Choice is a relative thing. Yes, we as Americans think of ourselves as having the ultimate schmorgesborg of choices available to them as anyone on the planet, and in many ways we are right. AND, in many ways we do not wish to acknowledge, we are dead wrong. You can be anything you are EQUIPPED to be, but do not delude yourself into thinking that if you want to be a prima-donna ballerina, you can, just because you want to be and you work hard enough. If you are better suited to being a linebacker for the NFL, then trying for that will at least allow you that chance that is your due. I never chose to pursue a career in the NBA because I accepted the limitations I was born with. I am 5 feet, 3 inches tall and pale as they come, racially. There is no program written that is going to make it possible for me to take on Shaq. At least not yet.

No, I am not here to suggest to you that you do not follow your dreams. I am sure, as has happened time and time again, that when you put your nose to the grindstone, amazing things can be accomplished. AND, there WILL be a cost, a consequence, in return for whatever reward your achievement affords you. There are VERY successful people in this country, money-wise, whom I would never consider trading places with, so miserable or bankrupt of character they have become in their pursuit of their "dream". There are plenty of Hip-Hip "gangsta's" looking over their shoulders constantly waiting for someone who they disrespected on their way up to "cap their ass". So, you chase the American Dream. Be ready for the Nightmare.

I am going to die with a boatload of regrets. However, not one of those regrets are going to include the price I have seen so many people pay in their pursuit of shallow achievements, usually having to do with wealth, power, or spiritual conquest. If we were put on this Earth with a set of realistic goals to fulfill, with some idea of what to expect for achieving them, then life would be so much easier to live for all of us. However, life really IS a mystery, and perhaps it really is true that the journey is so much more fulfilling than any destination. That is why, I believe, that I soldier on. That is why I live as best I can within my tolerance level. That is why I accept my slavery of flesh until my true liberation with spirit. Even oblivion, should that be our fate, can be a far better existence then what SOME would wish for us.

Sunday, January 27, 2008

Stroke

I really need to write something amazing.
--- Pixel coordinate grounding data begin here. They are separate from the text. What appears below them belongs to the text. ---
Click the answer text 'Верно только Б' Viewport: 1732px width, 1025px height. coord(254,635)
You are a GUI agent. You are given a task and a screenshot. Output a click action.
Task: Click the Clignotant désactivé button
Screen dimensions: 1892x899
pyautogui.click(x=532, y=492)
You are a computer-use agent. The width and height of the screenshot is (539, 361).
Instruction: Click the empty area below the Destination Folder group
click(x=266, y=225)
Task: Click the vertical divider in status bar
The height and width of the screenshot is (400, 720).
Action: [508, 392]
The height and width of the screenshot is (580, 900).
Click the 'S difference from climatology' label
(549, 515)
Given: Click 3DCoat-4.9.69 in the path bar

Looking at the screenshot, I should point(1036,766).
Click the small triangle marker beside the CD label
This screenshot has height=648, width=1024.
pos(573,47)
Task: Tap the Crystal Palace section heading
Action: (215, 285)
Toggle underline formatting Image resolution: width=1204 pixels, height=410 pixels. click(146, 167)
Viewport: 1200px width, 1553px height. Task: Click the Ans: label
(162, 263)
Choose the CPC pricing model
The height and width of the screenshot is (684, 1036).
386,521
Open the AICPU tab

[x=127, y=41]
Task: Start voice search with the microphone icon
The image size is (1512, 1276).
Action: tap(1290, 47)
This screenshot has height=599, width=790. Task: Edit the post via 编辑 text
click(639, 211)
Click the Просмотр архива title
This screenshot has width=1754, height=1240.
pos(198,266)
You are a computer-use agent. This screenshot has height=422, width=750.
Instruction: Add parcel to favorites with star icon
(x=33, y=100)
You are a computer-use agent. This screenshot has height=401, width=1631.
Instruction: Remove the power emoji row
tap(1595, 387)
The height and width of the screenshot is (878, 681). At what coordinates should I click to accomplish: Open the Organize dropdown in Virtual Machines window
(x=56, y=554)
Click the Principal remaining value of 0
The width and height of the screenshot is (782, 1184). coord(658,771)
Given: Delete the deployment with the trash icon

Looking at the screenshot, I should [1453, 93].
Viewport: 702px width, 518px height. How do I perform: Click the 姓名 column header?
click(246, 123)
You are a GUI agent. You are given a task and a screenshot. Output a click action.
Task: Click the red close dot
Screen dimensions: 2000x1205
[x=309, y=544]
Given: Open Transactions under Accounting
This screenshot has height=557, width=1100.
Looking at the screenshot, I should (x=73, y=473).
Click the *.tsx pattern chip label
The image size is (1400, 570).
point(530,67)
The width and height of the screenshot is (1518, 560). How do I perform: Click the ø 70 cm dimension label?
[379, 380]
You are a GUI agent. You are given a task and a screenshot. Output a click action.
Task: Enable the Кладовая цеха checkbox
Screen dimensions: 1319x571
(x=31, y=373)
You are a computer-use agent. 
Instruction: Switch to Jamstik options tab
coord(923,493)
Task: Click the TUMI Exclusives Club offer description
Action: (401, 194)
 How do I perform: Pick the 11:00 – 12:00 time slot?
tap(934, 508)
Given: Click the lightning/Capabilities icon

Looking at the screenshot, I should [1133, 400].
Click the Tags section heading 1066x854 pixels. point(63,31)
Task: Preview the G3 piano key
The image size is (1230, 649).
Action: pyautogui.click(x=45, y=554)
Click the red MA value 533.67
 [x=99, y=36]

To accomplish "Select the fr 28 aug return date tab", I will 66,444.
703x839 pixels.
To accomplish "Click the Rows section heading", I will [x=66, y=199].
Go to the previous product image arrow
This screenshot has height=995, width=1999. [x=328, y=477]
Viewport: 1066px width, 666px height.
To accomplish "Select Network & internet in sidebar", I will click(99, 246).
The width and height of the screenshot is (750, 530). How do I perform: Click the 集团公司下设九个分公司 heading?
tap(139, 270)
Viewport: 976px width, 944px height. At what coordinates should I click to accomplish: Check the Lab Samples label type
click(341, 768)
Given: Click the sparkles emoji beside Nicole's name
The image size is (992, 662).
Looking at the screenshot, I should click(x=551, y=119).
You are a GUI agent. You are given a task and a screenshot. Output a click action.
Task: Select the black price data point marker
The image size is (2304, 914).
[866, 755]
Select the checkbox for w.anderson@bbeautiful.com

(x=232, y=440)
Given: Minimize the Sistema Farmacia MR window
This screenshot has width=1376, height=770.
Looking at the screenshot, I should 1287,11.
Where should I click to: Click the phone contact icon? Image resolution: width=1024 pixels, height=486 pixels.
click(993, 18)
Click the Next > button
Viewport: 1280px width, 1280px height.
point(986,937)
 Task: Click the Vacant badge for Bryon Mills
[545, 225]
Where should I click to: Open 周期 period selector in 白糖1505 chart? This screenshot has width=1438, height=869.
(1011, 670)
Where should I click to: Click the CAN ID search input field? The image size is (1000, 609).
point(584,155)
I mean, really, truly, downright fucking BRILLIANT! In order to accomplish this feat, I am going to pull out ALL the stops, utilizing every cliche, catch-phrase, and politically incorrect blasphemy that mankind has ever recorded, be it on parchment, papyrus, granite, bond, or bubble gum wrapper.

OK, here goes..........

It was a dark and stormy night, with scattered thunderstorms, dainty droplets of H2O cascading through an atmosphere so butch you could have cut it with a dull five bladed razor, since it seems that four blades are not enough anymore to trim the hedges on the manly faces of American Manly Men. At least I am ASSUMING that men who require that many blades in their shavers are manly, because I can assure you that if THAT many blades were to bite into the wrong place, someone of a "dainty" persuasion would be screaming like a girl, blood being flung everywhere, making life inconvenient for some illegal alien cleaning girl trying to earn enough money to get her sisters over the border to join in the scramble for the American dream....you know, the one that includes variable interest rate mortgages that sneak up and bite you in the ass JUST when you thought you had life sussed, just when you thought that the next credit card you maxed out would be your last, knowing deep down inside that it wasn't going to be, because they OWN you, my friend, lock stock and fucking barrel.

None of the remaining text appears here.